Diagnosis of an individual suspected of having arteriosclerosis can be based on a physical exam, blood test, EKG and the results of these tests (among other exams).

== Treatment ==

Treatment is often in the form of preventive measures or prophylaxis. Medical therapy is often prescribed to help prevent arteriosclerosis for underlying conditions, such as medications for the treatment of high cholesterol (e.g., statins, cholesterol absorption inhibitors), medications to treat high blood pressure (e.g., ACE inhibitors, angiotensin II receptor blockers), and antiplatelet medications.
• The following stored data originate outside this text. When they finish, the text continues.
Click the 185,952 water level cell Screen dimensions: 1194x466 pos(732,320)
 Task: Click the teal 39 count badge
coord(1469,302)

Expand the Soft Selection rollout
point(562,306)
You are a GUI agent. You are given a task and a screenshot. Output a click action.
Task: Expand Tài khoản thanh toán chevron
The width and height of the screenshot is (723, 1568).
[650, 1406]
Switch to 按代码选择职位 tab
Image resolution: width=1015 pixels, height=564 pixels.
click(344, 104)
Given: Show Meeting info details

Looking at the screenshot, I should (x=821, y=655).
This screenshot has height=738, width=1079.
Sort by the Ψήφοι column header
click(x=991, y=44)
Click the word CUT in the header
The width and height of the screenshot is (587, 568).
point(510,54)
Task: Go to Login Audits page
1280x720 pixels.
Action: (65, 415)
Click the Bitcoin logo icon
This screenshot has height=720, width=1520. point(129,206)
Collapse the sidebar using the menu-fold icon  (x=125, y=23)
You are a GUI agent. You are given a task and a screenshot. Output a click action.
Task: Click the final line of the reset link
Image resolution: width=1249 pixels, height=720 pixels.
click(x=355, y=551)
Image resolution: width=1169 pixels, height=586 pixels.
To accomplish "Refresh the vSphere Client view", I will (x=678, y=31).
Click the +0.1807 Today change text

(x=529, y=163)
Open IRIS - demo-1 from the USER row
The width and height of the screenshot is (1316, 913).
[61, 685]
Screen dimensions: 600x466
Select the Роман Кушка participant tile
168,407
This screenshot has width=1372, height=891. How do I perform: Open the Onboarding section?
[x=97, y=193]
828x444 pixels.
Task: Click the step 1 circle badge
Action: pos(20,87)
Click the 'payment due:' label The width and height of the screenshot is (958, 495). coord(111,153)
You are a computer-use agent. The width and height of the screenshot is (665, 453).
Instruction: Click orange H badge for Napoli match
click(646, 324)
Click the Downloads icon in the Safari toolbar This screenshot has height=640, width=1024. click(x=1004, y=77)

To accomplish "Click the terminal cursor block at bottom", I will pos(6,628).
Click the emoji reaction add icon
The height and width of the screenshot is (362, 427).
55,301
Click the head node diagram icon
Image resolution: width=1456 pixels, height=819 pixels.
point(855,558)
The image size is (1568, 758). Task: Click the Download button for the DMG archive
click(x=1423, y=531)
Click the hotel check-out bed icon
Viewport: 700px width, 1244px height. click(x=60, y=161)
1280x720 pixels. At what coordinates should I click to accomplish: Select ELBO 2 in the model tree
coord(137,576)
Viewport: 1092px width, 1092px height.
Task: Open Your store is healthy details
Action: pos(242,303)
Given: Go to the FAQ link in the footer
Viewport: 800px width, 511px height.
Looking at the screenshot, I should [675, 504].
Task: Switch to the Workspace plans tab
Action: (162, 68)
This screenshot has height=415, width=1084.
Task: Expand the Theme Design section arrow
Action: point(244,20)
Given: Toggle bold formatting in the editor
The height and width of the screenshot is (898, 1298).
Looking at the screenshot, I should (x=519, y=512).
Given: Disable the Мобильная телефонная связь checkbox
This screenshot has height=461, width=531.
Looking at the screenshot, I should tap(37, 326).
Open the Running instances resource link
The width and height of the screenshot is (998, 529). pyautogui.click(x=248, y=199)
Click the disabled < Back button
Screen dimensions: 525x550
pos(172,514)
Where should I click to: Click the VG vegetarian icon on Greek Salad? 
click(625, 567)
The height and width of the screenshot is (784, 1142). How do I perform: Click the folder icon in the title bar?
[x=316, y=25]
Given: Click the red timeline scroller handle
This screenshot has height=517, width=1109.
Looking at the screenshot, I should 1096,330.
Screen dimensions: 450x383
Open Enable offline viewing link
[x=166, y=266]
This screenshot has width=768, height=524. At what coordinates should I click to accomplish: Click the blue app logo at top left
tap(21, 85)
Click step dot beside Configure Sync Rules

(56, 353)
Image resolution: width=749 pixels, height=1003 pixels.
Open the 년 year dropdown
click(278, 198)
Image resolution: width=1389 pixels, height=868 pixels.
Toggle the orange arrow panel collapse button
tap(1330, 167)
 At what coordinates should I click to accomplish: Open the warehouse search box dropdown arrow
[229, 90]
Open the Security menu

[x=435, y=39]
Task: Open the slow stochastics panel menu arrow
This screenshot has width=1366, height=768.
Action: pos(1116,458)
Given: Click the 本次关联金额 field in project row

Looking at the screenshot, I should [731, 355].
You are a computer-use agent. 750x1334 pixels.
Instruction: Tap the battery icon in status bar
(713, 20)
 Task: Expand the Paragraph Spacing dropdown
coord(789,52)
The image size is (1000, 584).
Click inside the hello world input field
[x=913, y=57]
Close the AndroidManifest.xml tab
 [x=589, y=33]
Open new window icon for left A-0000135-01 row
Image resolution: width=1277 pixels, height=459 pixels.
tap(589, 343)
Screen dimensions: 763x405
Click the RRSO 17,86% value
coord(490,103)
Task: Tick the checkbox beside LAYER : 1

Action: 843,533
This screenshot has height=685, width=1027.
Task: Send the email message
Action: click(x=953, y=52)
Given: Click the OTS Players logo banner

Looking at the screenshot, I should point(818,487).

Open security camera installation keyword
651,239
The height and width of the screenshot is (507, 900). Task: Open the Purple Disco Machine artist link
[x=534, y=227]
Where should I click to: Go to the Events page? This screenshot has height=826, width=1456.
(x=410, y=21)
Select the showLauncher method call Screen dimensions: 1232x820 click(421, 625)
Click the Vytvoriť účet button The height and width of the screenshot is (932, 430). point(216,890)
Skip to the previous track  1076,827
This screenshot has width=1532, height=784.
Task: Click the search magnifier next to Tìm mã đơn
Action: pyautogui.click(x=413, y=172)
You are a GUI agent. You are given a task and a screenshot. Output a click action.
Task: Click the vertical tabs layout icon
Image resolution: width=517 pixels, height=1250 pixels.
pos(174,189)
Lifestyle changes are also advised, such as increasing exercise, stopping smoking, and moderating alcohol intake.

ACE inhibitor

There are a variety of types of surgery:
- Angioplasty and stent placement: A catheter is first inserted into the blocked or narrowed part of the artery, followed by a second one with a deflated balloon that is passed through the catheter into the narrowed area. The balloon is then inflated, pushing the deposits back against the arterial walls, and then a mesh tube is usually left behind to prevent the artery from retightening.
- Coronary artery bypass surgery: This surgery creates a new pathway for blood to flow to the heart. The surgeon attaches a healthy piece of vein to the coronary artery, just above and below the blockage to allow bypass.
- Endarterectomy: This is the general procedure for the surgical removal of plaque from the artery that has become narrowed or blocked.
- Thrombolytic therapy: This is a treatment used to break up masses of plaque inside the arteries via intravenous clot-dissolving medicine.

== Epidemiology ==
In 2008, the US had an estimate of 16 million cases of atherosclerotic heart disease and 5.8 million strokes. Cardiovascular diseases that were caused by arteriosclerosis also caused almost 812,000 deaths in 2008, more than any other cause, including cancer. About 1.2 million Americans are predicted to have a heart attack each year.

== History ==
The diagnostics and clinical implications of this disease were not recognized until the 20th century. Many cases have been observed and recorded, and Jean Lobstein coined the term arteriosclerosis while he was analyzing the composition of calcified arterial lesions.The name "arteriosclerosis" is derived the Greek words ἀρτηρία (artēría, artery) and σκληρωτικός (sklērōtikós, hardened).